The production of high quality articles, particularly electronic, tape, optical, photographic, photothermographic, thermographic, abrasives, adhesive, display, and pharmaceutical articles, oftentimes depends on the ability to reliably and uniformly apply a thin film of a coating solution onto a continuously moving substrate or web. Thin films can be applied using a variety of techniques, including dip coating, forward and reverse roll coating, wire wound rod coating, and die type coating. Die coaters include knife coaters, slot coaters, slide coaters, slide curtain coaters, drop die curtain coaters, and extrusion coaters among others. Many types of die coaters are described in the literature, such as by Edward Cohen and Edgar Gutoff, Modern Coating and Drying Technology (VCH Publishers: NY 1992, ISBN 3-527-28246-7), and Gutoff and Cohen, Coating and Drying Defects Troubleshooting Operating Problems (Wiley Interscience, NY, ISBN 0-471-59810-0), and Liquid Film Coating, (Chapman and Hall, Eds, NY, 1997, ISBN 0-142-06481-2
Die coating is a process whereby a pressurized stream of coating material is moved through an internal cavity or reservoir of a die coater and discharged from an applicator slot to form a ribbon of coating material. As mentioned previously, it is important that the applied coating, i.e., the ribbon, exhibit uniformity. By “uniformity,” it is meant that the applied coating should measure substantially the same thickness throughout the ribbon. Uniformity of the applied coating is especially important for products used in critical optical or electronic applications. (Coatings can be applied as a single layer or as two or more superimposed layers upon a substrate. Although it is usually most convenient for the substrate to be in the form of a continuous web, a substrate may also be formed as a succession of discrete sheets.) The uniformity of the coating layer is influenced by the precision of the geometry of the coating slot through which the coating layer (or extrudate) passes.

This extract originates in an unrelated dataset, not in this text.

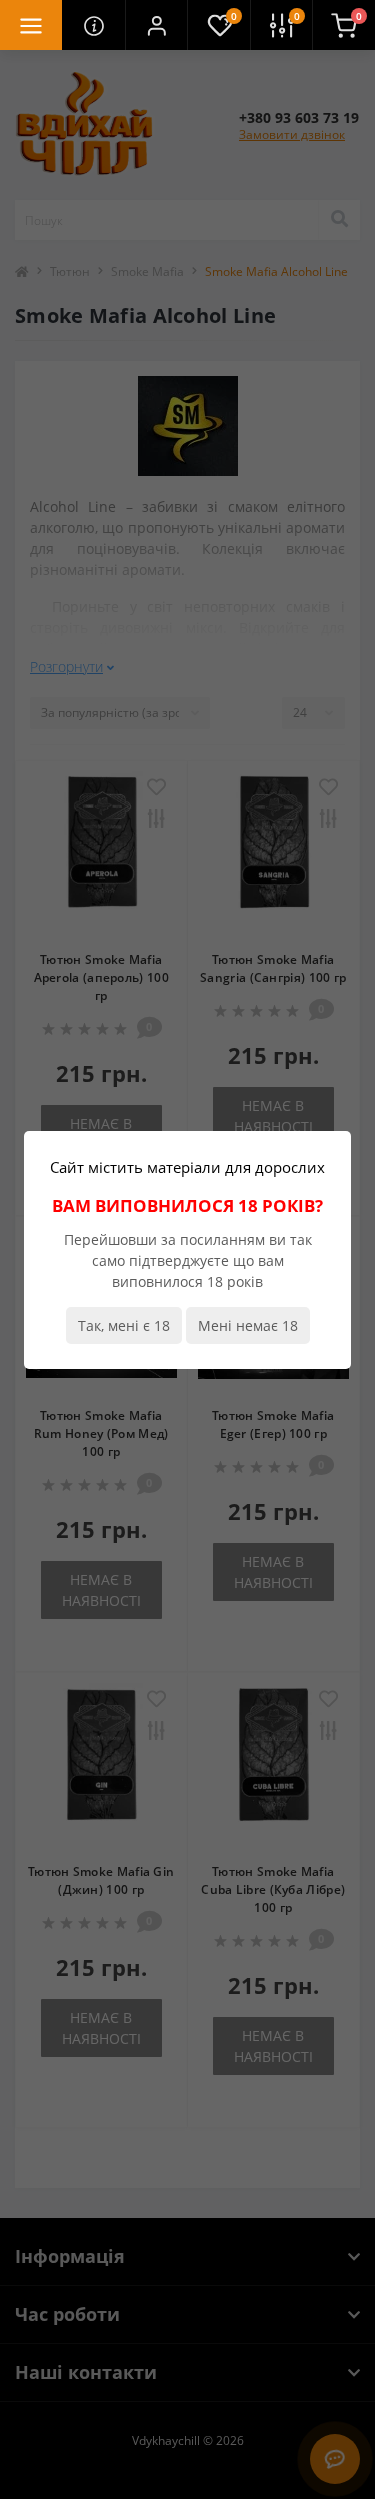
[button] (156, 25)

All die coaters have at least one slot. Each slot has a slot length corresponding to the cross-sectional width of the applied coating, a slot width corresponding to the distance from the internal cavity to the exit of the slot, and a slot height, which is the narrow dimension of the slot between the two parallel surfaces defining the slot, itself. One of the fundamental problems associated with die type coaters is the ability to accomplish a uniform flow per unit width across the entire length of the slot of the die. A fundamental issue in attaining this uniformity of the flow, and thus the critical uniformity of the applied coating, is the ability to construct a die with the best possible precision of the die slot “height” (e.g., a uniform die slot “height” across the entire width of the slot).
It is desirable to construct an applicator slot that exhibits a constant height across the entire length of the slot. Any variation in the slot die height degrades the uniformity of the applied coating discharged therefrom. The uniformity of an applicator slot height is a function of, amongst other things, the geometry of the two halves of the die forming the applicator slot. It is therefore desirable to understand the influence of geometric choices concerning the two halves of the die upon the expected uniformity of the applicator slot height.